## GIVEN TASK 1:
Quote word for word the part of the drilling influx passage that begins with "In a further" and ends after "the mud weight.".
....
An influx may be detected by any known or novel methods, particularly by novel methods selected from the method as hereinbefore defined or by downhole temperature detection, downhole hydrocarbon detection, detecting pressure changes and pressure pulses.

In a further embodiment the method comprises adjusting pressure/flow to regulate fluid outflow to the expected value at all times and control ECD at all times or to preemptively adjust the back pressure to change the equivalent circulating density (ECD) instantaneously in response to an early detection of influx or fluid loss.

As hereinbefore defined with reference to the corresponding system of the invention, the ECD is the actual pressure that needs to overcome the formation pressure to avoid influx while drilling. However, when the circulation is stopped to make a connection, for example, the friction loss is zero and thus the ECD reduces to the hydrostatic value of the mud weight.

Preferably the adjustment is instantaneous and may be manual or automatic. Level of adjustment may be estimated, calculated or simply a trial adjustment to observe the response, and may be staged, prolonged, intermittent, rapid or finite. Preferably adjustment is calculated based on assumptions relating to the nature of the influx or loss. Preferably adjustment is controlled by a central control device.
....
## GIVEN TASK 2:
Print exactly, and print only, the lines of the records below that start at the line containing "Given: Close the nightspire_readme.txt viewer" and end after the line containing "(x=1076, y=809)", with both of those lines included.

## PROVIDED DATA:
....
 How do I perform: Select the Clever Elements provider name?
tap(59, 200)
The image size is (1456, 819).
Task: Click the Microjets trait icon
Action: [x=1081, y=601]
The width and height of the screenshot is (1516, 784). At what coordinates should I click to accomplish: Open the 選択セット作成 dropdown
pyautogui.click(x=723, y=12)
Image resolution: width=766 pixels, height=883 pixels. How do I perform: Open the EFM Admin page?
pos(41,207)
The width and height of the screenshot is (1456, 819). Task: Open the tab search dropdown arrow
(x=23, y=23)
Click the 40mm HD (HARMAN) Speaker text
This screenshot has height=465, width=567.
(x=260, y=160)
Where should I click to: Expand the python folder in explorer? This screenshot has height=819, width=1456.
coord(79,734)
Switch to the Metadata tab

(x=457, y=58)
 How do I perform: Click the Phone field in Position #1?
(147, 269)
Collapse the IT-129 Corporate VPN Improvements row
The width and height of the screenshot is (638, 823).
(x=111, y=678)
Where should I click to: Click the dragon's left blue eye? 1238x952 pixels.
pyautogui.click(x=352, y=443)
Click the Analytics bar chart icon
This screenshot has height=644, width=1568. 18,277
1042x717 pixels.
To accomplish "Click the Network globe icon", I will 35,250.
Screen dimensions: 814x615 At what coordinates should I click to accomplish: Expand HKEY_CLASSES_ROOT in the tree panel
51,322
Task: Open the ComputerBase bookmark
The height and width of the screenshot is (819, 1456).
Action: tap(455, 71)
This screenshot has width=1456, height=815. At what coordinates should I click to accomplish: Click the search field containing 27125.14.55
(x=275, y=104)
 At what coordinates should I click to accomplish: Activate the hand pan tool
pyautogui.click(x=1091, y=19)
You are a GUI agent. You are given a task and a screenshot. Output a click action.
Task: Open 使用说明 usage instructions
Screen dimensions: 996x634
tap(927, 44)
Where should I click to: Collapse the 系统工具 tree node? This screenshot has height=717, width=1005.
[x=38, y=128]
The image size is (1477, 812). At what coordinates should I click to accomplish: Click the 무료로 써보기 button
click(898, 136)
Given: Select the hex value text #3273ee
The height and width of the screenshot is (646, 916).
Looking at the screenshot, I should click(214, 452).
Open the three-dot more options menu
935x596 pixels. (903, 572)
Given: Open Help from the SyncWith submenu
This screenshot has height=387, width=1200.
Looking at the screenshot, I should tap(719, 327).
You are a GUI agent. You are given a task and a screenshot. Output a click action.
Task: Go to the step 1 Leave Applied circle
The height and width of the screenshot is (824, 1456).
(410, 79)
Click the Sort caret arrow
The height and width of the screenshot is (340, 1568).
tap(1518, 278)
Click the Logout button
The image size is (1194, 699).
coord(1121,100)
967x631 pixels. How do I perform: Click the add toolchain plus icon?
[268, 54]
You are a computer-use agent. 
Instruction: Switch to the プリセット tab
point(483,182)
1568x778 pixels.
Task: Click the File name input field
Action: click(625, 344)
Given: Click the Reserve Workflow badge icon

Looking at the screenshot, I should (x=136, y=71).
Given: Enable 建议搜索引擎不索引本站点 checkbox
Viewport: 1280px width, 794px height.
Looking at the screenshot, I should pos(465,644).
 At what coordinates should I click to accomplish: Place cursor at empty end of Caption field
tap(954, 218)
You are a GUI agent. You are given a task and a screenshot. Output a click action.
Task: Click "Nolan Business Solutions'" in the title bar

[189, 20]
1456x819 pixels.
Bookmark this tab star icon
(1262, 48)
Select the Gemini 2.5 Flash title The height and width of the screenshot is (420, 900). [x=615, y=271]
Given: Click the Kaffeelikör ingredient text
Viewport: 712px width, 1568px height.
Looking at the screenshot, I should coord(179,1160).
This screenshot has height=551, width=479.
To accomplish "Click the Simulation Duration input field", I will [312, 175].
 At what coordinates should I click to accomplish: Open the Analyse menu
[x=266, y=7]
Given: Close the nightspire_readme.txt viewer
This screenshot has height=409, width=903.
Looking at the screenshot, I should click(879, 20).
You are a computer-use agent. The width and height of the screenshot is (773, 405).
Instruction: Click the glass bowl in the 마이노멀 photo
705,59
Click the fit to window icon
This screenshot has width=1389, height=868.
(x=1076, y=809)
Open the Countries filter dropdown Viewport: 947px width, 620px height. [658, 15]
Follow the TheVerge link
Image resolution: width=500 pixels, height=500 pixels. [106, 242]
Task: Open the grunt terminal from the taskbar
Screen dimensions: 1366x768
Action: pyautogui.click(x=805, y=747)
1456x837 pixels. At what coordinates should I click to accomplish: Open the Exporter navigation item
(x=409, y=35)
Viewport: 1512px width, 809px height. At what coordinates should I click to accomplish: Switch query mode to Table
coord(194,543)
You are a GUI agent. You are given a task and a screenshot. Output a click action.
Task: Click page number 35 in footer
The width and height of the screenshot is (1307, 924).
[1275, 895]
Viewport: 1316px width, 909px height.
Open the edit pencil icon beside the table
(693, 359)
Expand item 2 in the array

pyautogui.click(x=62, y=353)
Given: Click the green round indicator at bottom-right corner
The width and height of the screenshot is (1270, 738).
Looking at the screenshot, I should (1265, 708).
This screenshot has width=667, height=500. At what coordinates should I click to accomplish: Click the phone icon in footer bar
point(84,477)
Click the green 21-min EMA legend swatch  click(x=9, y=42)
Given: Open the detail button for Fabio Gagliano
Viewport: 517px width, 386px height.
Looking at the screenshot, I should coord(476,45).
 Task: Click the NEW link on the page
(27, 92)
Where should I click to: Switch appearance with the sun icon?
....
## TASK RESULT 1:
In a further embodiment the method comprises adjusting pressure/flow to regulate fluid outflow to the expected value at all times and control ECD at all times or to preemptively adjust the back pressure to change the equivalent circulating density (ECD) instantaneously in response to an early detection of influx or fluid loss.

As hereinbefore defined with reference to the corresponding system of the invention, the ECD is the actual pressure that needs to overcome the formation pressure to avoid influx while drilling. However, when the circulation is stopped to make a connection, for example, the friction loss is zero and thus the ECD reduces to the hydrostatic value of the mud weight.

## TASK RESULT 2:
Given: Close the nightspire_readme.txt viewer
This screenshot has height=409, width=903.
Looking at the screenshot, I should click(879, 20).
You are a computer-use agent. The width and height of the screenshot is (773, 405).
Instruction: Click the glass bowl in the 마이노멀 photo
705,59
Click the fit to window icon
This screenshot has width=1389, height=868.
(x=1076, y=809)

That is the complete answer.